TASK TO COMPLETE: Write out the data word for word and omit every picture.

(Excerpts from a dataset)
----

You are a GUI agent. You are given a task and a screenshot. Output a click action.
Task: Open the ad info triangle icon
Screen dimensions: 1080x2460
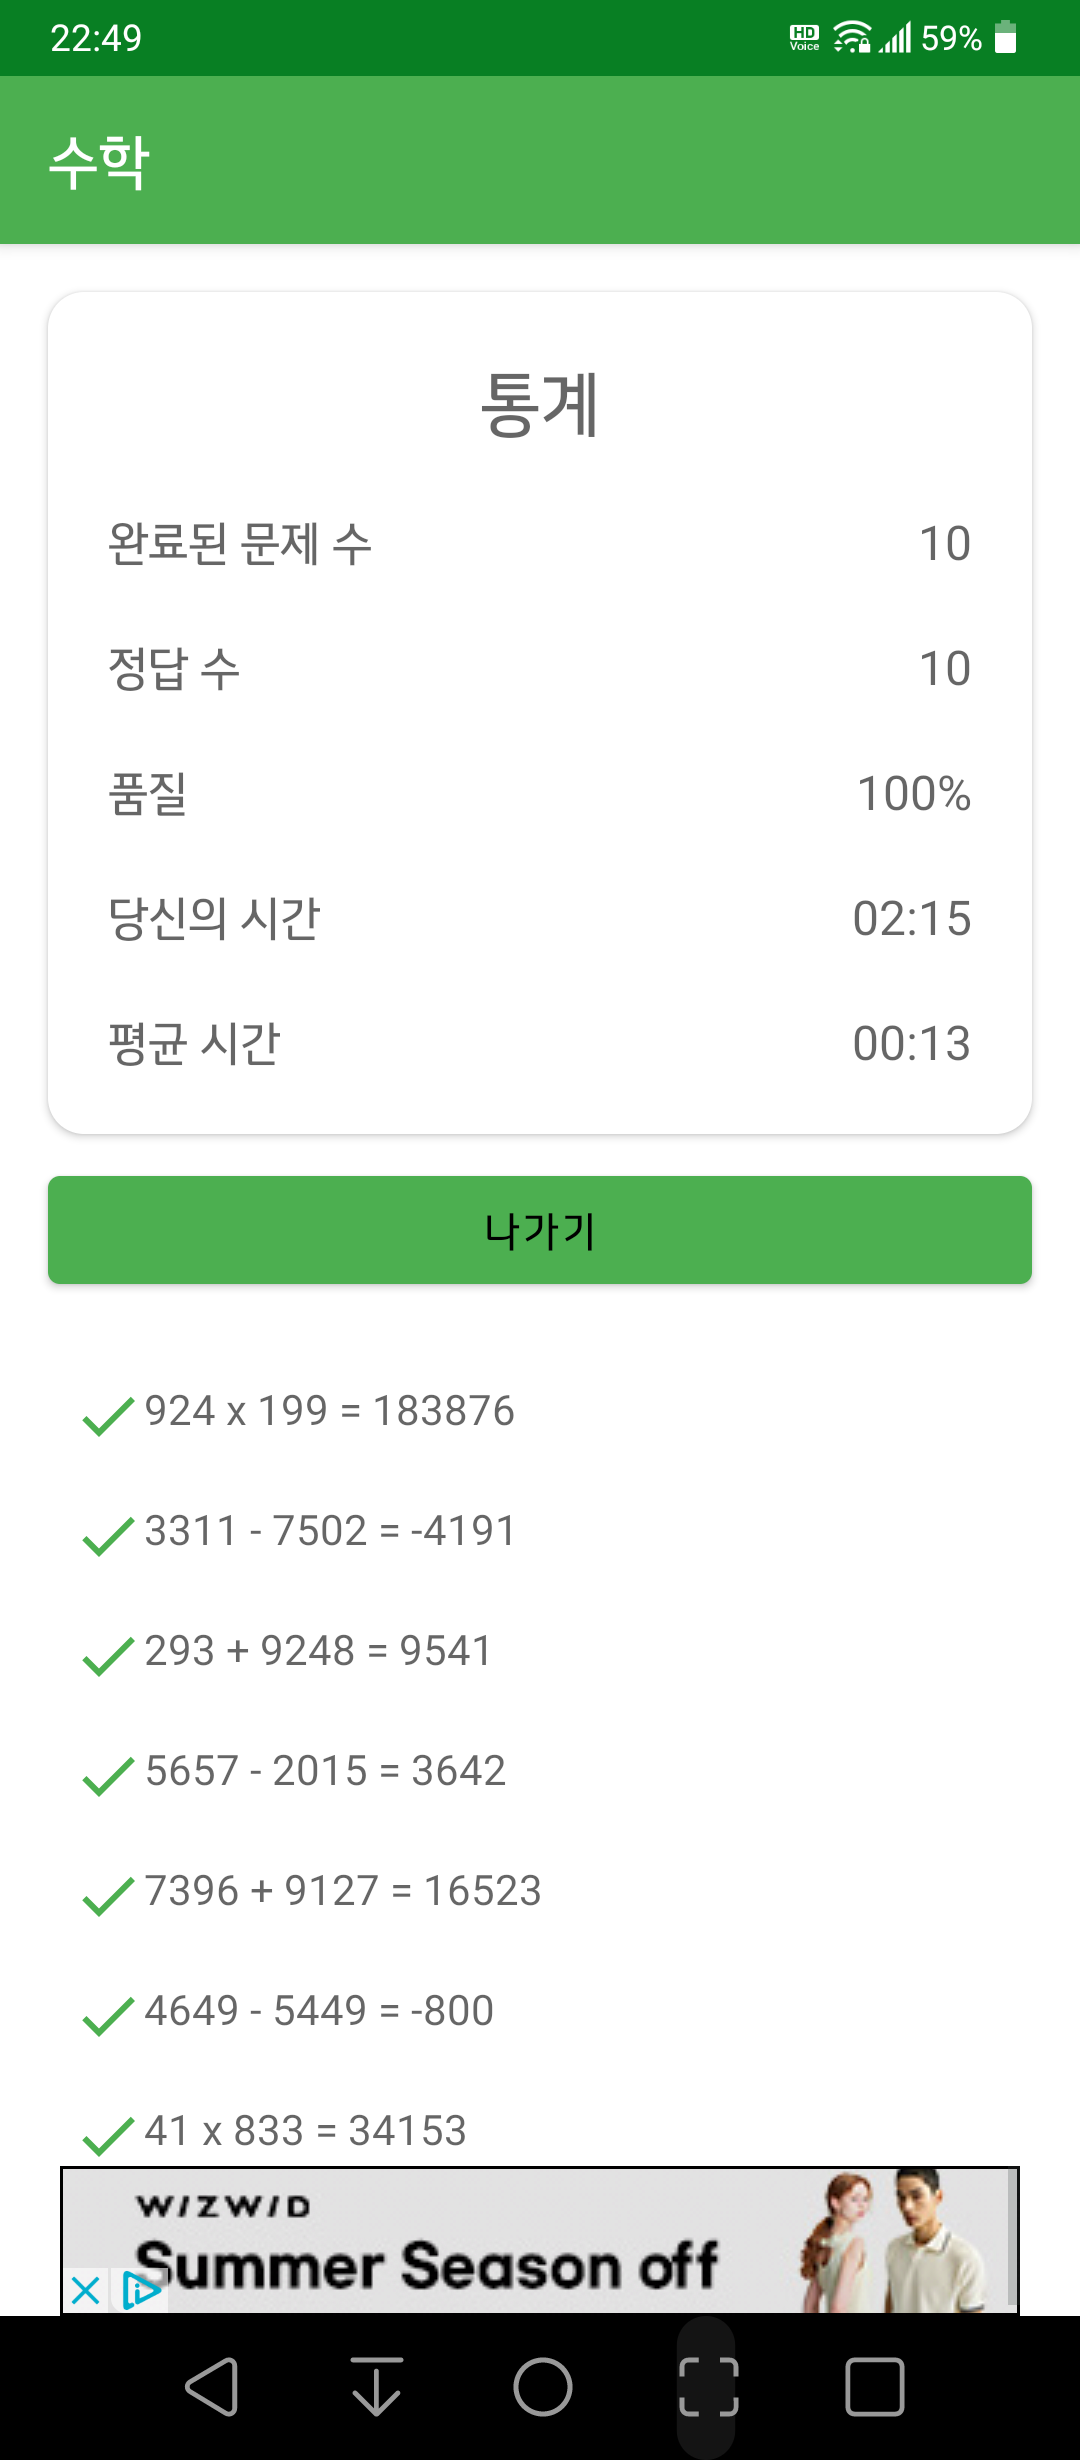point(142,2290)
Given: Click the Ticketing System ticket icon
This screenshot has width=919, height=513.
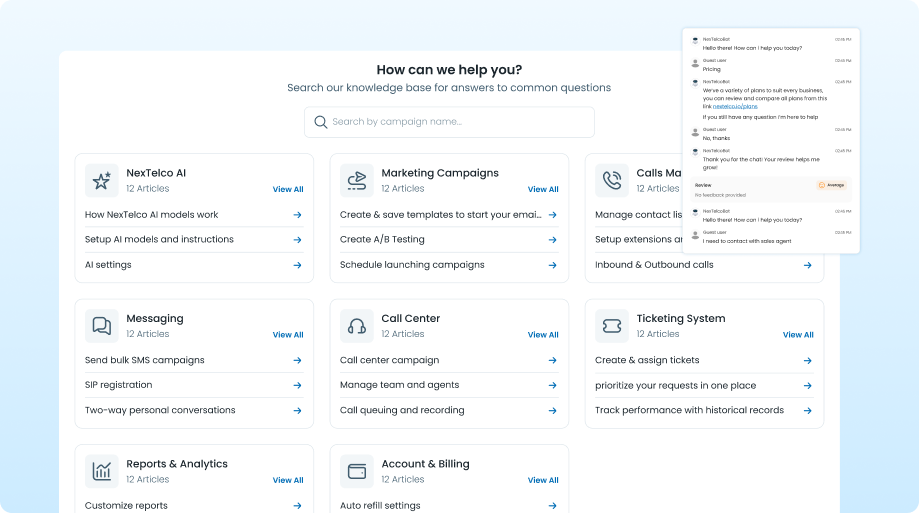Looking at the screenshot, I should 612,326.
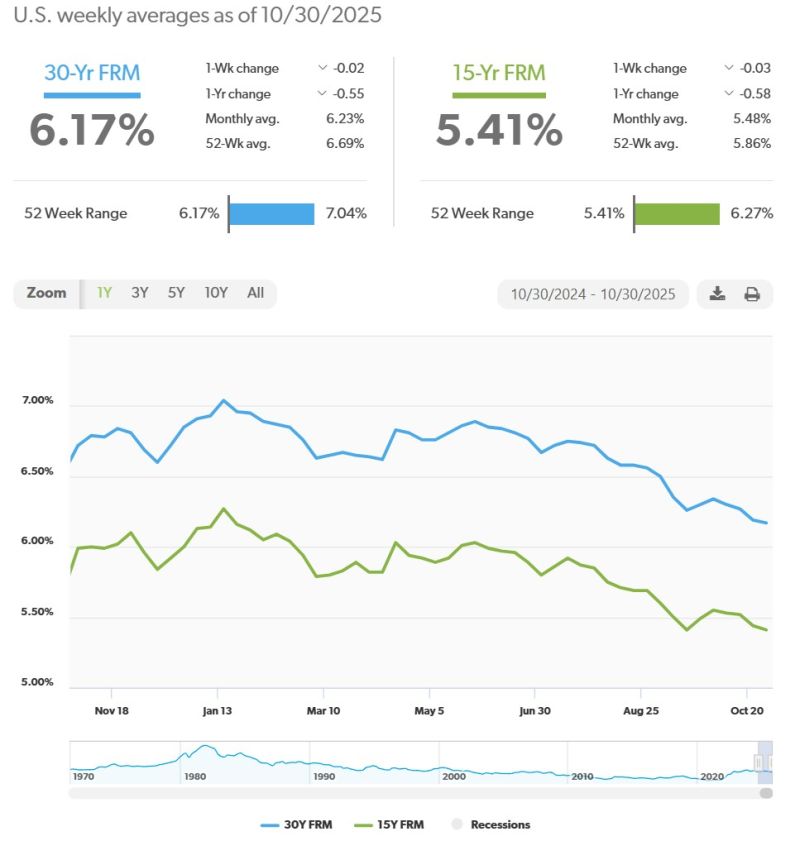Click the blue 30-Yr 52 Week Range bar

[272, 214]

----

EXERCISE SOLUTION:
You are a GUI agent. You are given a task and a screenshot. Output a click action.
Task: Open the ad info triangle icon
Screen dimensions: 1080x2460
point(142,2290)
Given: Click the Ticketing System ticket icon
This screenshot has width=919, height=513.
Looking at the screenshot, I should 612,326.
Click the blue 30-Yr 52 Week Range bar

[272, 214]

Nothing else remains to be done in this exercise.